|Around San Diego, I've noticed 2 distinct forms of Chinese elm tree: Both have identical leaf shape and bark characteristics. Both also flower in the fall. Their differences involve leaf color and pattern of branching. One has olive green leaves and branches that droop almost to the ground like a weeping willow; while the other has bright green leaves and branches which reach upwards.
I've found information about different Chinese elm varieties on the Internet. However, I haven't been able to figure out which is which.
By any chance, do you sell different varieties of Chinese elm? Any response to this enquiry would be greatly appreciated. This is a problem that's had me stumped for over 2 years now.

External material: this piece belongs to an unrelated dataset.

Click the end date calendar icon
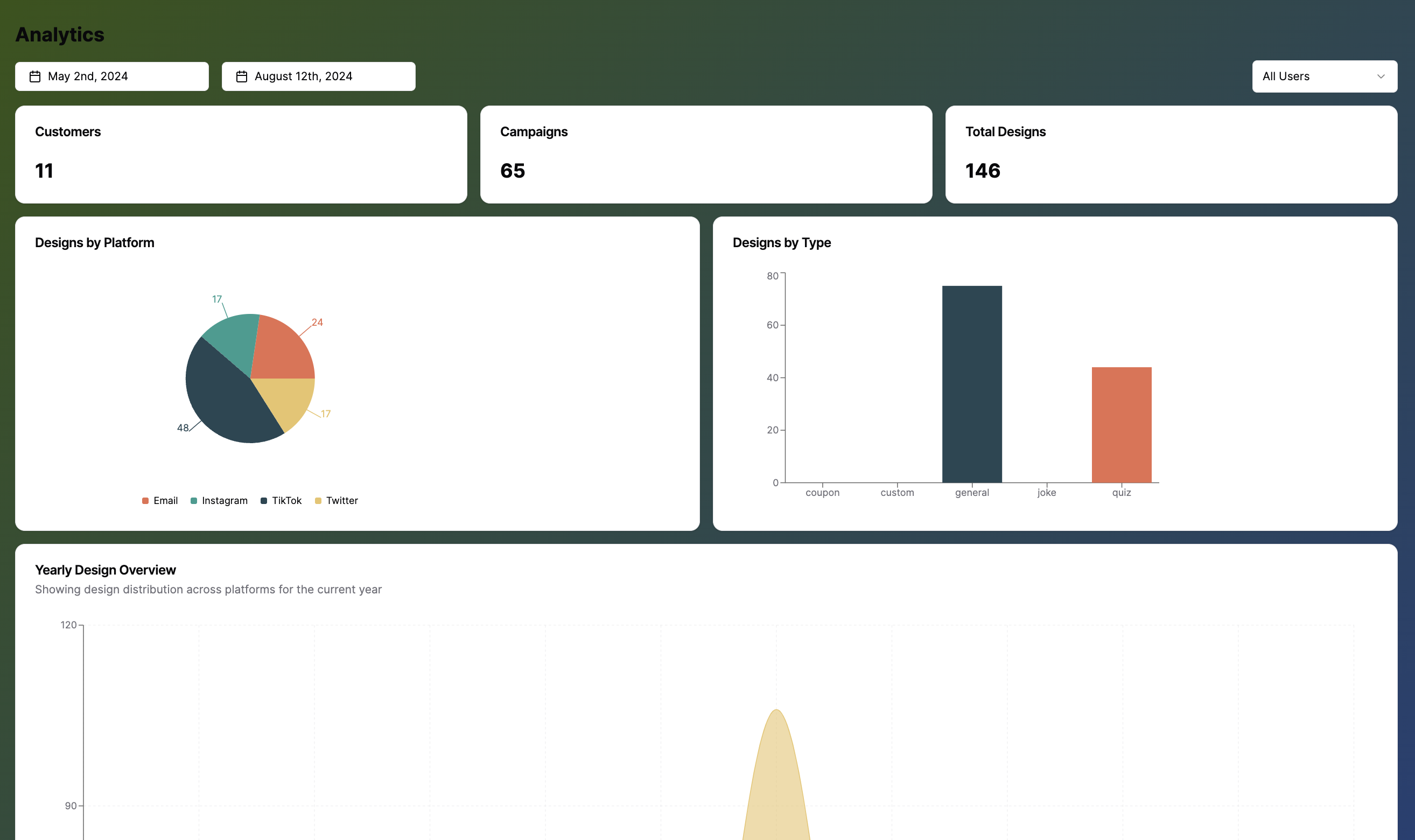Viewport: 1415px width, 840px height. click(242, 76)
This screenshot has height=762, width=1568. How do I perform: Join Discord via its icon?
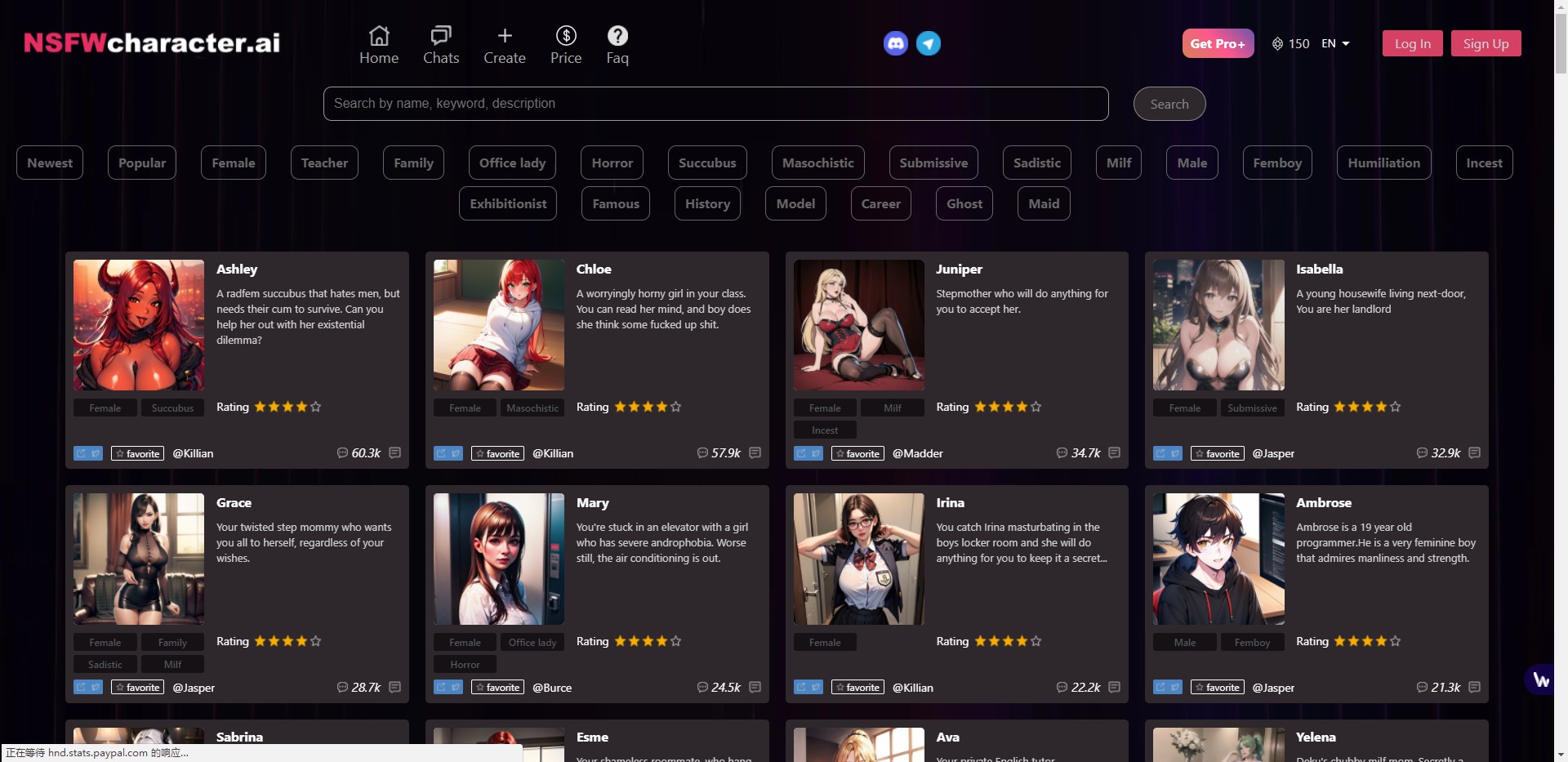895,43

|Monrovia grows two Chinese elms:
Ulmus parvifolia 'Sempervirens', the Chinese Evergreen Elm is a semi-evergreen depending on climate. It has a round-headed, weeping habit formed by broadly spreading arching branches. The finely toothed, small green leaves are retained until new leaves develop. It grows best in full sun. Moderately fast-growing to 40 to 50 feet high, 50 to 60 feet wide.
Ulmus parvifolia 'Drake' is Drake's Chinese Elm. Its attractive round headed canopy forms a broad, spreading crown with pendant branches. The shedding bark on older trees is interesting and adds to its attraction. It, too, is semi-evergreen, grows best in full sun, and reaches 30 to 35 feet tall, 40 to 45 feet wide.
The tree you've described with upright branches is probably Ulmus parvifolia 'Allee'. It's a vase-shaped tree growing 70' tall and about 60' wide. Hope this information helps you solve the mystery!